有的学生觉得是折磨,他们非常希望能一次性考完,考完赶紧回家,有的学生倒是很喜欢这种模式,方便他们临阵磨枪。
就比如张明洋寝室里的那两位,徐梓建和曹达,每场考试前的时间,他们都用来制作各种小抄。
鸡哥依旧是一副无所谓的态度,他说挂科也没关系,大不了下学期再回来补考,补考更容易通过。

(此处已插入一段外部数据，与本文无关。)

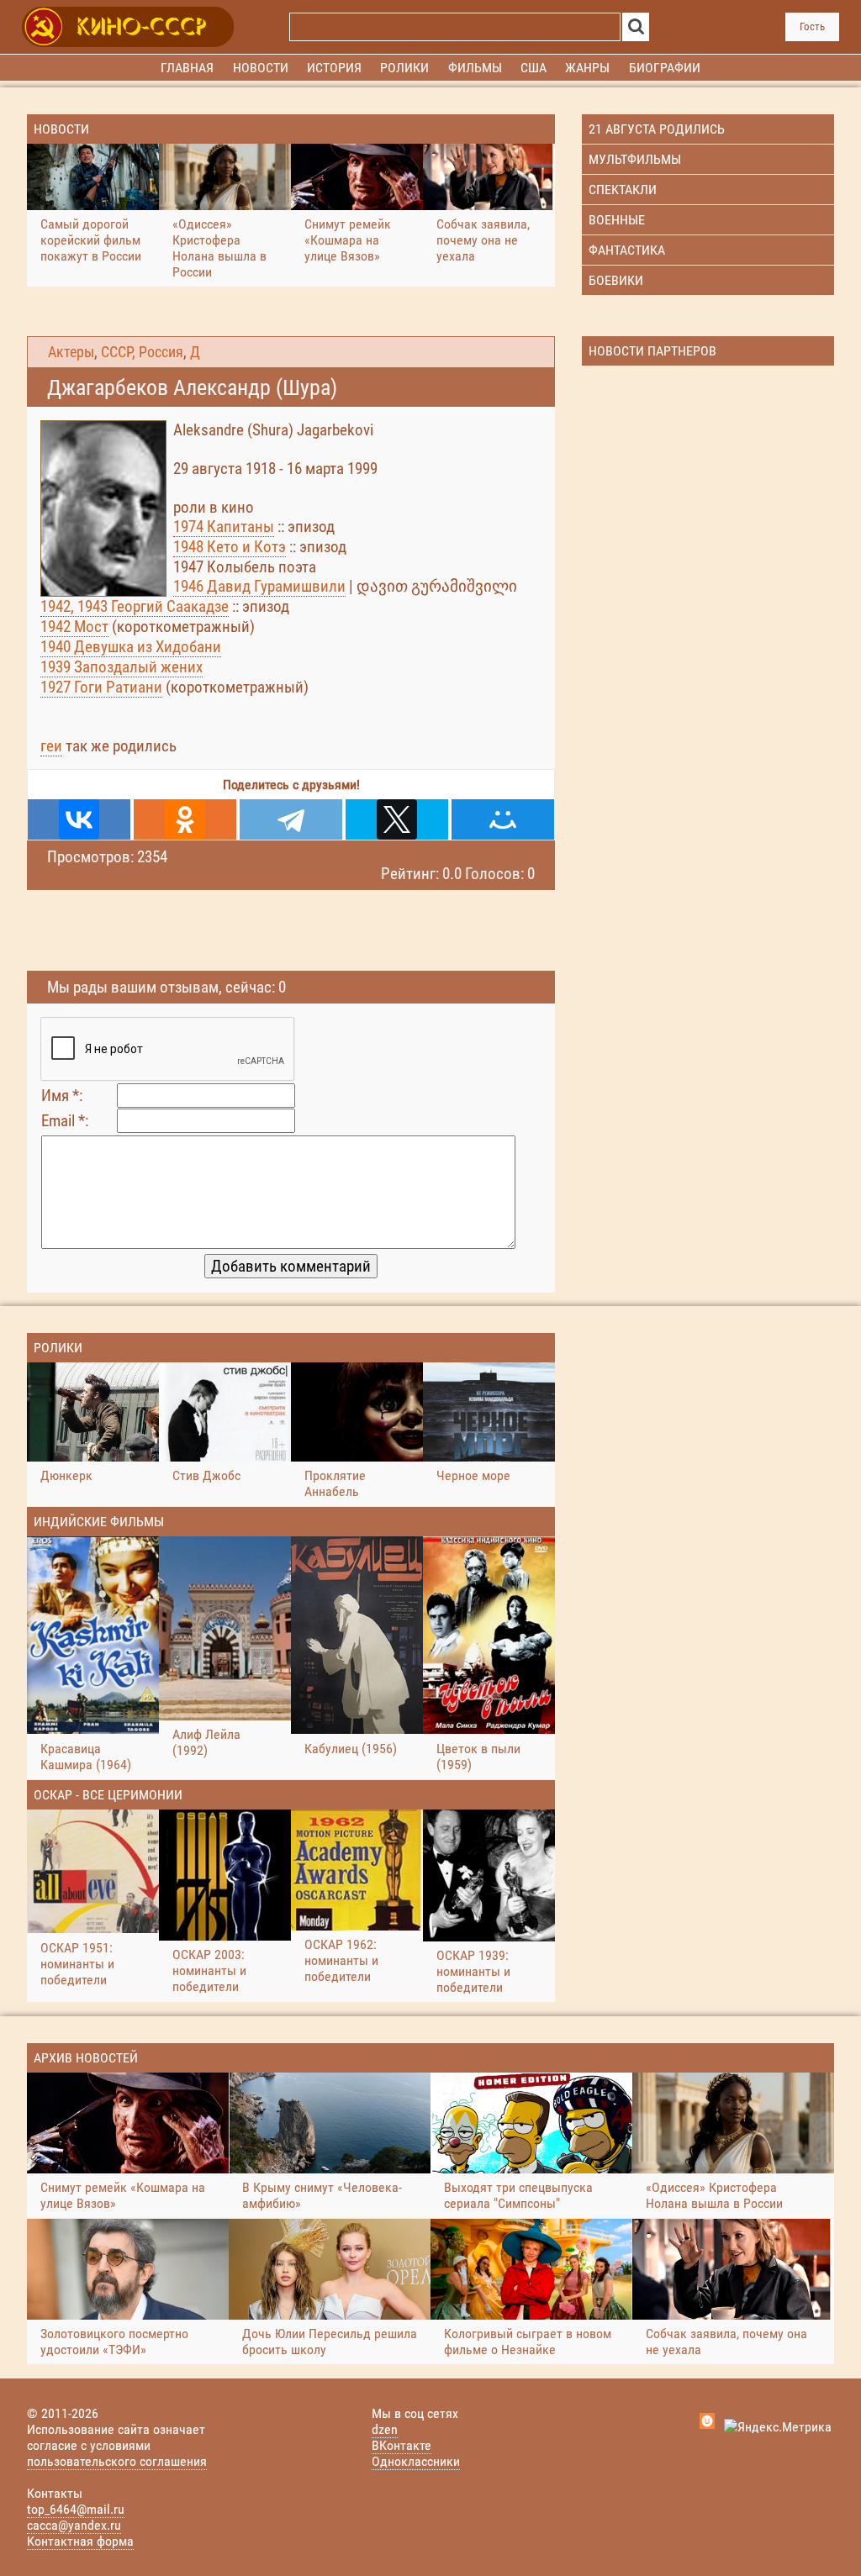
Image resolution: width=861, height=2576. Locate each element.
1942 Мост (74, 626)
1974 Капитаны (223, 526)
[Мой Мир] (503, 819)
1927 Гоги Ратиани (101, 687)
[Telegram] (291, 819)
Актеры (71, 352)
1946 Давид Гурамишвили (259, 586)
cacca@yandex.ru (74, 2525)
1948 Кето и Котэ (229, 546)
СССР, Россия (142, 352)
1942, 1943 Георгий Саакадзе (134, 606)
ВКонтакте (401, 2445)
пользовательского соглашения (117, 2461)
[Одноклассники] (185, 819)
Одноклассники (416, 2461)
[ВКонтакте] (79, 819)
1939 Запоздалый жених (121, 667)
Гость (812, 26)
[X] (397, 819)
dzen (385, 2429)
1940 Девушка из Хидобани (130, 646)
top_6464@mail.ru (75, 2509)
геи (51, 746)
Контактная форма (80, 2541)
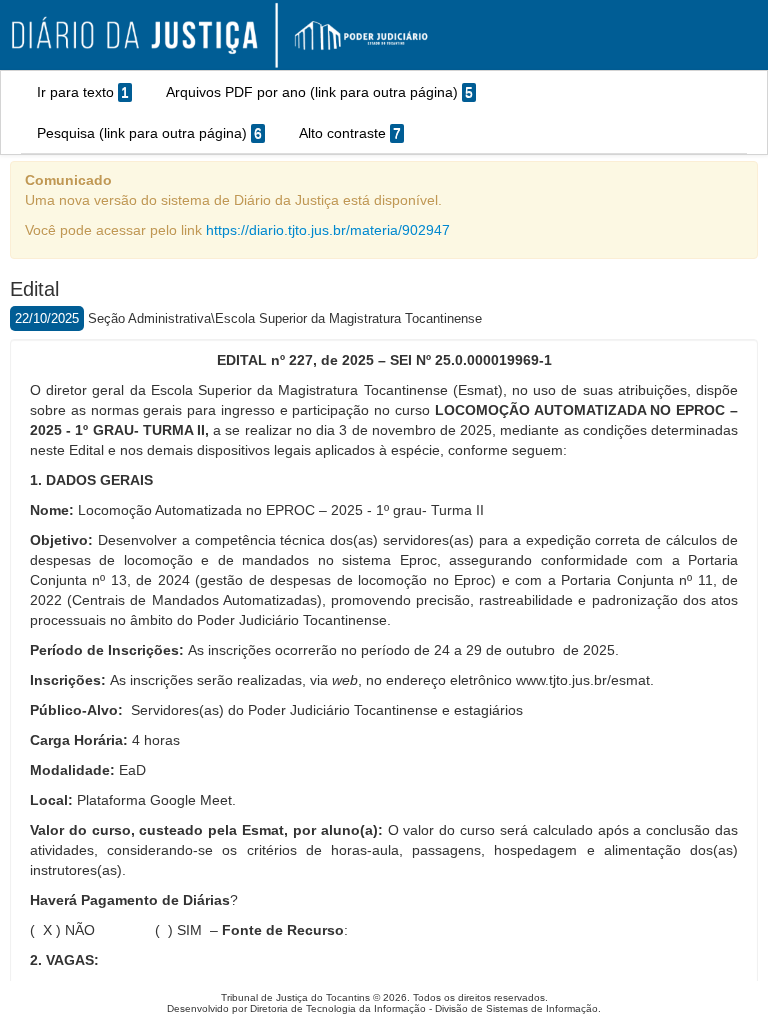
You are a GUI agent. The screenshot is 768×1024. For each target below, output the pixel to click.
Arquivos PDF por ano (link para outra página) (319, 92)
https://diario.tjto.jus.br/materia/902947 (328, 230)
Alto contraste (350, 133)
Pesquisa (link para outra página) (149, 133)
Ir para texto (83, 92)
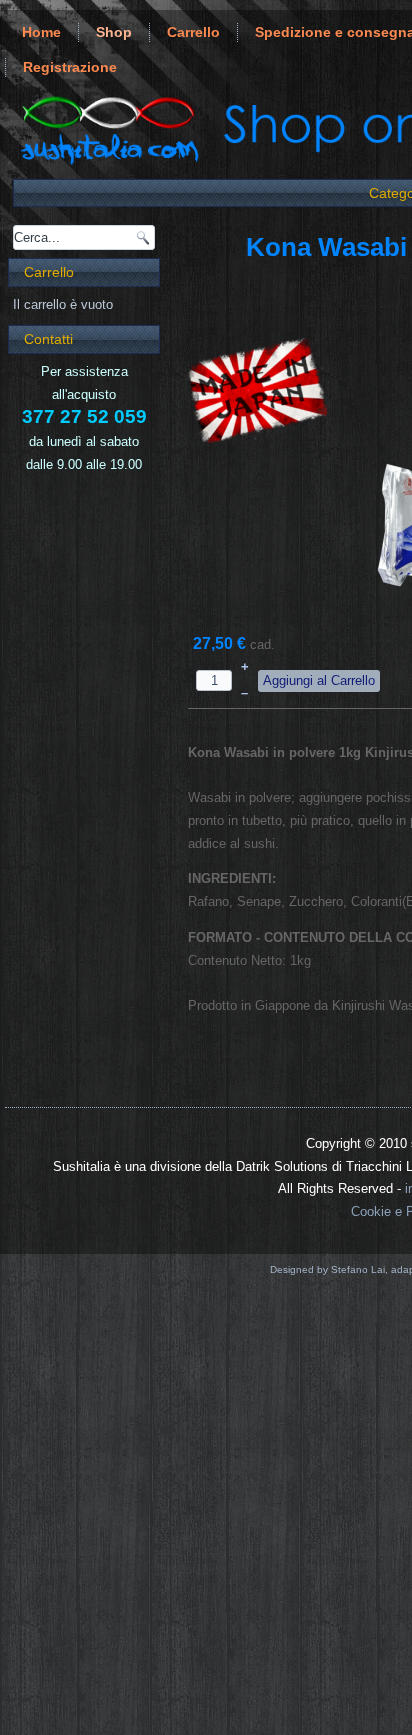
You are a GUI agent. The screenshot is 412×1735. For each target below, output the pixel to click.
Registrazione (70, 67)
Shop (114, 32)
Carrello (193, 32)
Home (41, 32)
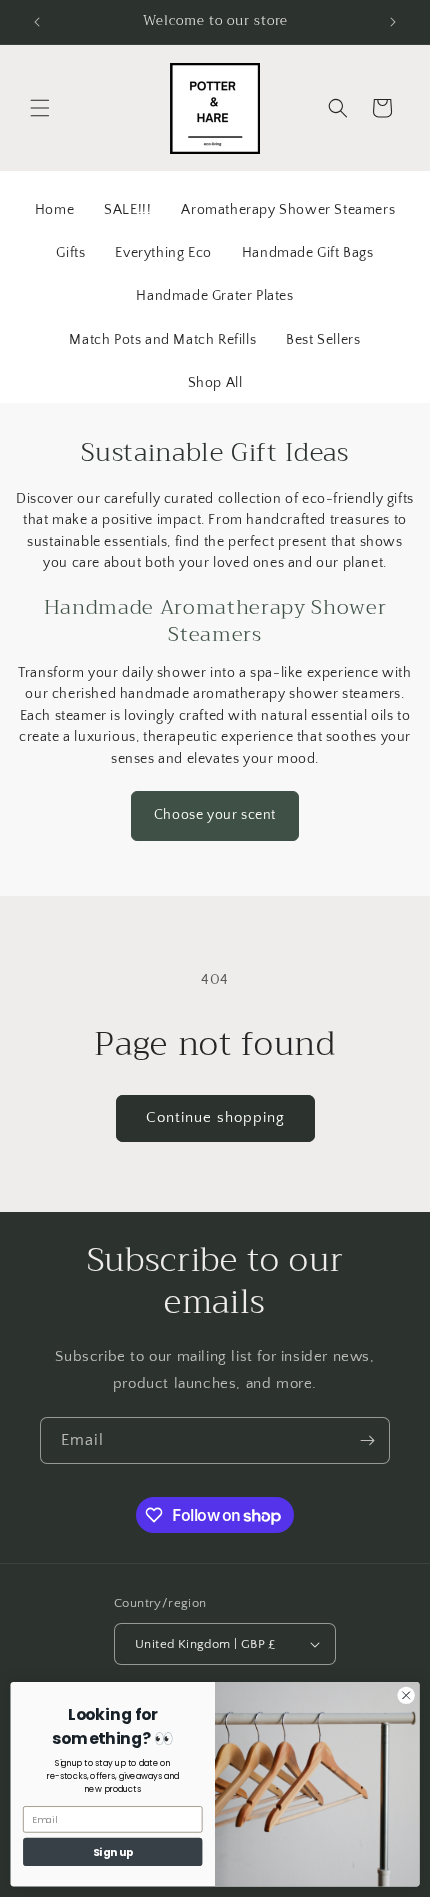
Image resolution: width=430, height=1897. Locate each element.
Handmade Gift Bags (308, 253)
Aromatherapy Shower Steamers (288, 210)
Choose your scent (215, 815)
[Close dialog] (406, 1695)
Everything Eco (163, 253)
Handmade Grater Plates (214, 296)
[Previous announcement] (37, 22)
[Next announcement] (393, 22)
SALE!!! (127, 210)
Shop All (215, 383)
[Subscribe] (367, 1440)
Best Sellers (323, 340)
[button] (40, 108)
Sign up (113, 1851)
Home (54, 210)
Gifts (70, 253)
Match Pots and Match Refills (162, 340)
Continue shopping (215, 1117)
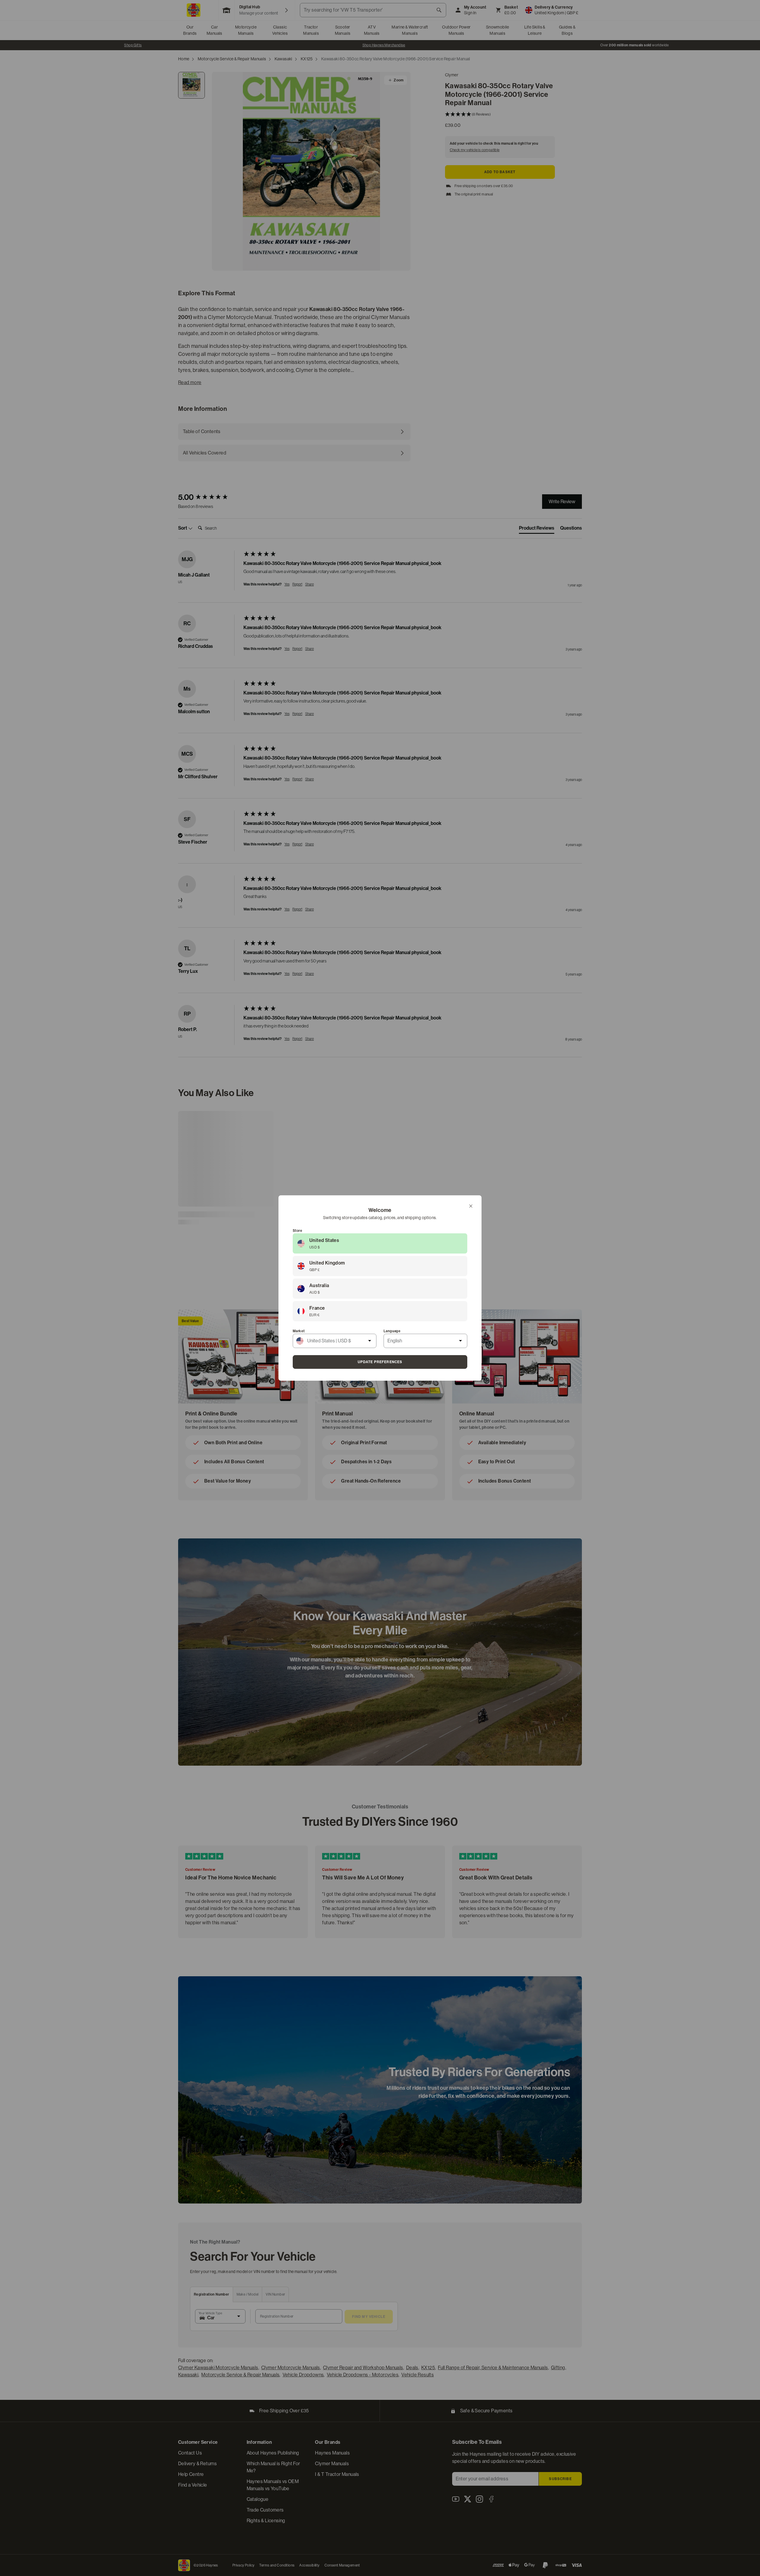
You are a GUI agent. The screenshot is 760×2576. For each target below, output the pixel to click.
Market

有上次高数期中考试的经历,没人再信他,只当他在那里吹牛b。
张明洋不屑于打小抄,或者说他根本不知道要在小抄上面写什么。
这么一对比,徐梓建和曹达还算学的不错的,最起码他们知道要在小抄上写什么。
考试时,张明洋看着题,脑袋一个比两个大。
不过这段时间的复习还是有用的,他虽然不会做,但是记住了不少知识点,只要觉得差不多,他就直接把记住的知识点填上去,最起码把试卷写满,没交张白卷。
有句话说的好,你只管写满,剩下的交给老师。
考完试,学生们终于彻底放松,现在的放松至少能持续到查成绩为止。
除了比元旦前更剧烈的聚会风潮外,更多的还有离别,大家纷纷提着行李箱,朝着家的方向前进。
当然也并不是所有人都要回家。
比如张明洋,他还有一整个公司要管,至少要等到过年前夕才能放假,比如夏星若,《夏至来电》还有最后一部分没拍完,她还得和张明洋一起留在临江。
当然,这里面并不包括白半夏。
夏星若要送闺蜜去机场,于是就征用了学弟的车,还找他来当司机。
“若若,我舍不得你啊,和我一起回家吧。”
候机大厅里,两个女孩抱在一起,或者说单纯只是夏星若被白半夏抱着,两人上演生离死别。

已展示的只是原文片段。